Lahan seluas Empat hektar yang berlokasi dibawah kaki Gunung Geulis tepatnya di wilayah Desa Jatiroke Kecamatan Jatinangor Kabupaten Sumedang, ditanami jagung dan Singkong, Selasa 30 Juli 2024.
UPTD Pertanian dan Ketahanan Pangan Jatinangor dengan memberikan bantuan berupa bibit Jagung Hibrida dan Pupuk Organik yang langsung diserahkan secara simbolis ke Wadansat Brimob Polda Jabar.
Dalam kesempatan tersebut Wadansat Brimob Polda Jabar AKBP Agung Danargito mengatakan bahwa kegiatan hari ini Sat Brimob bekerjasama dengan dinas pertanian dengan tokoh masyarakat untuk menamani lahan bekas lapangan tembak.

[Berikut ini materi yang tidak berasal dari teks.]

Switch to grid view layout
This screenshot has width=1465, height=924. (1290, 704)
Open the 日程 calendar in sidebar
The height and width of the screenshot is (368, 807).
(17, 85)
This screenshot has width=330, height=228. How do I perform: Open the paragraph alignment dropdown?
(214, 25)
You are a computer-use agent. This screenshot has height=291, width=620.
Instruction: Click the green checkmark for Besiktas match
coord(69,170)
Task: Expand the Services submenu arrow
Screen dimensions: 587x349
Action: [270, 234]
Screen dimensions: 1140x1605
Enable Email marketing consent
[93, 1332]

“Jadi kami bersama-sama kelompok tani menanam jagung dan juga singkong atau ubi kayu. Dengan maksud untuk ketahanan pangan supaya nanti bisa bermanfaat bagi kami dan juga warga sekitar. Selain menanam Singkong dan Jagung kita juga menebar benih ikan di beberapa wilayah di jajaran ada juga yang di Cirebon, Lembang atau Cikole, Cipanas dan juga sampai ke Tasikmalaya,” ujarnya.
Agung berharap, kegiatan ini bisa terus kontinue bersama masyarakat sekitar dan juga Dinas Pertanian supaya bisa bermanfaat bagi masyarakat yang ada di sekitar kaki Gunung Geulis.

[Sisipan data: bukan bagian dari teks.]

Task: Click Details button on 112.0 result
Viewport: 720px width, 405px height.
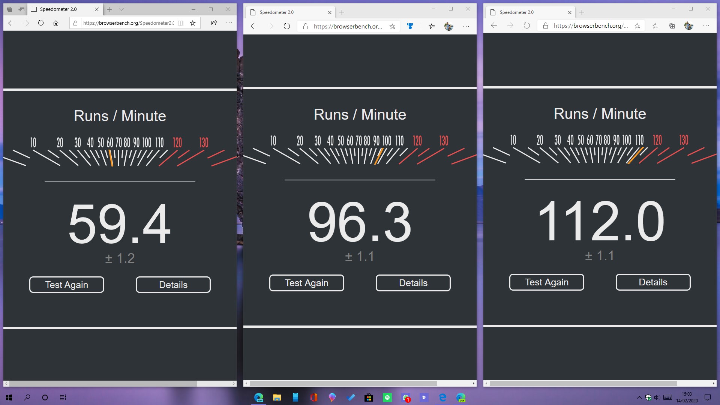Action: coord(653,282)
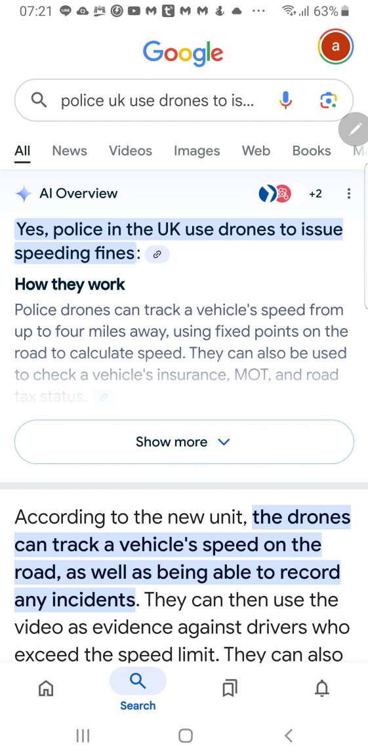Tap the link chip after speeding fines
The image size is (368, 756).
coord(157,255)
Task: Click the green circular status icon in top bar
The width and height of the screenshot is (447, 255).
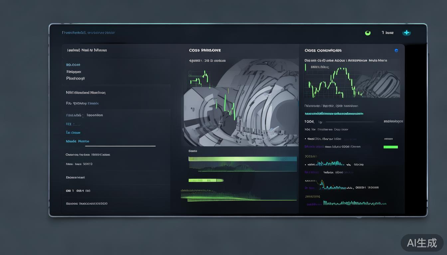Action: (x=368, y=33)
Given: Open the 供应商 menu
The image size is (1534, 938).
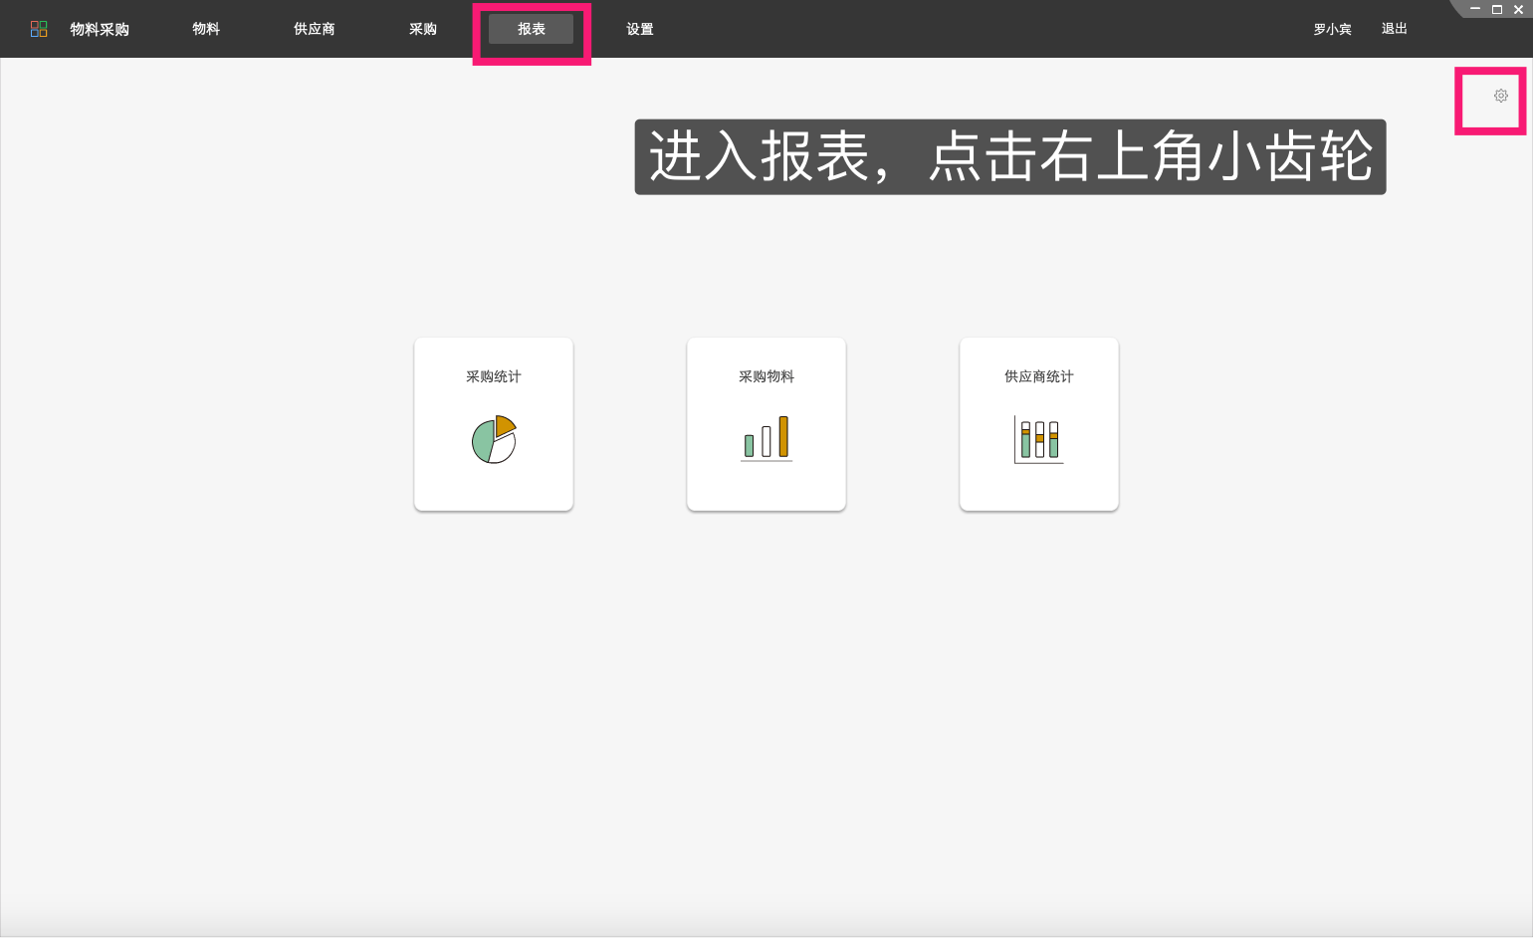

Sementara itu Ketua Kelompok Tani Gunung Geulis, Saepudin mengatakan bahwa walaupun pihaknya bergerak ke arah pengelolaan lahan hutan namun tidak ada salahnya ikut terlibat dalam upaya ketahanan pangan bersama Sat Brimob mengoptimalkan dan memproduksikan lahan yang dianggap ini lahan tidur.
“Dengan program ini kami sangat mengapresiasi dan kami selaku petani siap untuk melaksanakan apa yang menjadi program dari pemerintah yang dilimpahkan kepada Brimob Polda Jabar. Kami pun di sini walaupun tadi hanya sebatas nanam untuk kegiatan ketahanan pangan jenis Jagung dan Singkong, kita juga harus merawat sampai masa panen,” ujarnya.

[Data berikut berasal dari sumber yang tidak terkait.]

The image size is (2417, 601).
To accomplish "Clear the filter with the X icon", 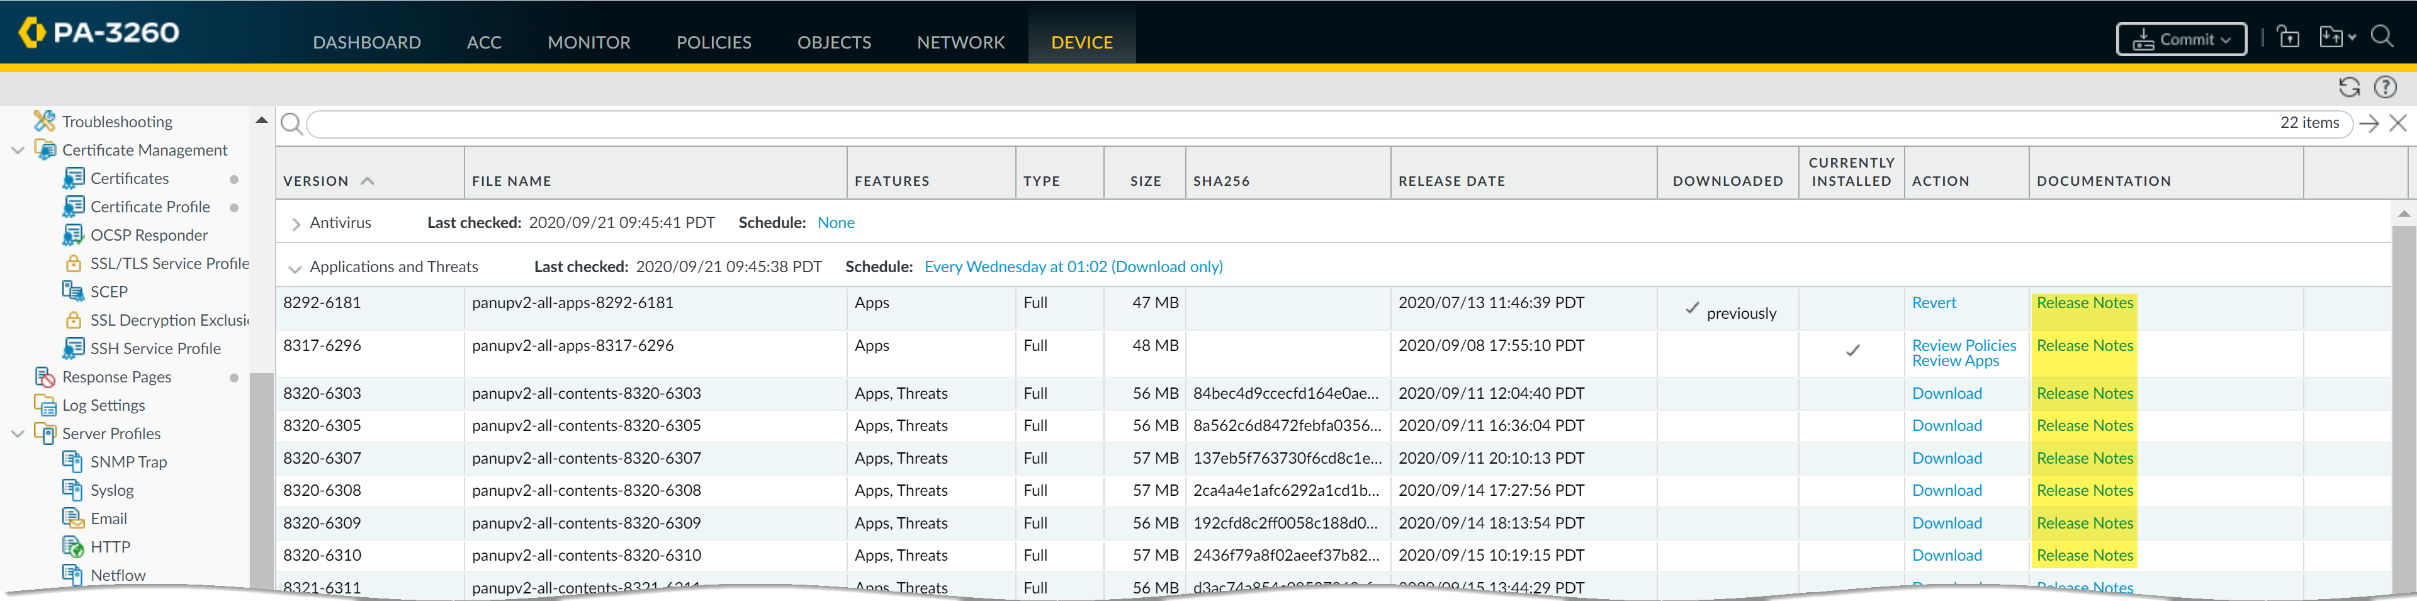I will pyautogui.click(x=2397, y=123).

Pihaknya berharap, ke depan akan diproduksibilitaskan untuk penanaman rumput untuk ketersediaan pakan ternak. Sebab, di Jatinangor ada 50 ekor domba bantuan dari Kementrian Peternakan.
“Secara konservasi pun kami sangat bersikukuh harus menjaga lingkungan, karena tanaman Jagung rentan akan erosi. Oleh karena itu diterapkan teknik sipil terasering. Kita juga pakai teras Buleud supaya memang tidak terjadi lerengnya erosi,” ujarnya.